Wiktorek dość szybko zaczął się podnosić i stawać bo jeszcze przed ukończeniem 7 miesiąca. Wiele osób mówiło mi, że to za wcześnie, że to źle dla kręgosłupa, żebym nie pozwala mu tak szybko stawać bo później będzie miał wadę postawy. Jako młoda mama przy okazji wizyty u pediatry upewniłam się, że wcale nie krzywdzę swojego dziecka i właśnie nie powinnam absolutnie hamować jego rozwoju. Słowa lekarza brzmiały mniej więcej tak:
Jeżeli dziecko samo jest na tyle silne, że może się podnosić i utrzymać czy też zaczyna poruszać się bez specjalnego nakłaniania rodziców – to znaczy, że jest na to gotowe.
W momencie kiedy synek potrafił już opierając się o stolik czy meble stawać, a nawet próbować się przemieszczać zaczęliśmy rozważać wspólnie z mężem opcję chodzik czy pchacz? Postawiliśmy na pchacz, który sprawdził się w 100%. Polecam serdecznie! Wypróbowane i sprawdzone przez naszego synka urządzenie.
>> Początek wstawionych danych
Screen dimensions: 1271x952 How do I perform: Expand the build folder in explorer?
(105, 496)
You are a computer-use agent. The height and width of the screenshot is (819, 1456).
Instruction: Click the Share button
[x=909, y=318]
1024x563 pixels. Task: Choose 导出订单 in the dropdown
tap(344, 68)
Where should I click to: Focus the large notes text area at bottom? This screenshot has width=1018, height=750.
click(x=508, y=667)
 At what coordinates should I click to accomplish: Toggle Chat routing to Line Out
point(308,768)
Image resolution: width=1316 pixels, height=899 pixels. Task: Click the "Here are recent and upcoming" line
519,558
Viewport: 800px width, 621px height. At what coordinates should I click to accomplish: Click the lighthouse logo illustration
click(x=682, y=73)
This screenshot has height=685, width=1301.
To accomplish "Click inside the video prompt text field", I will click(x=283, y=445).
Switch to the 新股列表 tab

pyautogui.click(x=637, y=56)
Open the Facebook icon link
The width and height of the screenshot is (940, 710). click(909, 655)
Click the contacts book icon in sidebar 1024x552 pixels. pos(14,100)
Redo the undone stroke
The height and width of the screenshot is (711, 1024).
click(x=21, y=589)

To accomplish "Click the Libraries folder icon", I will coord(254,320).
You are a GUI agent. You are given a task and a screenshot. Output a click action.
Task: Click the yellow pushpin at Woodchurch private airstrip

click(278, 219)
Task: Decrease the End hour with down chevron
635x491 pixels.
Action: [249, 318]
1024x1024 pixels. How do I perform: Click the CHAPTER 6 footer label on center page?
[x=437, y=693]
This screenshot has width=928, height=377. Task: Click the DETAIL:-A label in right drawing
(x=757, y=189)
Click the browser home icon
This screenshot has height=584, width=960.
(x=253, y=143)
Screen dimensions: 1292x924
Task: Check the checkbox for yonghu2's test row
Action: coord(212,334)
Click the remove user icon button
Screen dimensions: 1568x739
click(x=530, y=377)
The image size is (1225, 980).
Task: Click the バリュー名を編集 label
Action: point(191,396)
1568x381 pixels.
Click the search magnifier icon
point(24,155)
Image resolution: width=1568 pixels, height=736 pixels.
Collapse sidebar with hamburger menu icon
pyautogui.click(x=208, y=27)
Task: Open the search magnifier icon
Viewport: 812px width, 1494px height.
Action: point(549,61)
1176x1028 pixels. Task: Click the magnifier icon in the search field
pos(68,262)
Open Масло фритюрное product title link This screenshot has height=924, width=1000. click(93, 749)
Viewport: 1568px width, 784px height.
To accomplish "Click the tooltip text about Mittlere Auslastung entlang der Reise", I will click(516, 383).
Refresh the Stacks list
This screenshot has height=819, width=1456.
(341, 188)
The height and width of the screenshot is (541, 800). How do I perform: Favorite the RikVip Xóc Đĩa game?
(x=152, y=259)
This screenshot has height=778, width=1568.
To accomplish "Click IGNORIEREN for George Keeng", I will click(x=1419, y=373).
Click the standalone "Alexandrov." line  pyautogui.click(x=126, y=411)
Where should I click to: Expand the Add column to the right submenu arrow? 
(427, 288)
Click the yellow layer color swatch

Moim zdaniem idealne do nauki chodzenia. Oczywiście wymagało to dużo naszej uwagi ponieważ na początku dość mocno musieliśmy go asekurować, bo jak wiadomo za pierwszymi krokami idą też w parze pierwsze upadki. Ale upadki też są potrzebne! Dziecko uczy się w ten sposób samo wstawać, odpowiednio się podpierać. U nas za pchacz czasami służyło też krzesło, pudełko na zabawki czy zwykłe pudło kartonowe, ważne, że synek miał siłę to popchać.
Na koniec jeszcze mała ciekawostka. Czy wiecie, że w Kanadzie i Krajach Skandynawskich zakazano używania chodzików oraz ich sprzedaży. Kanada była pierwszym państwem które wprowadziło zakaz korzystania z chodzików w trosce o zdrowie dzieci.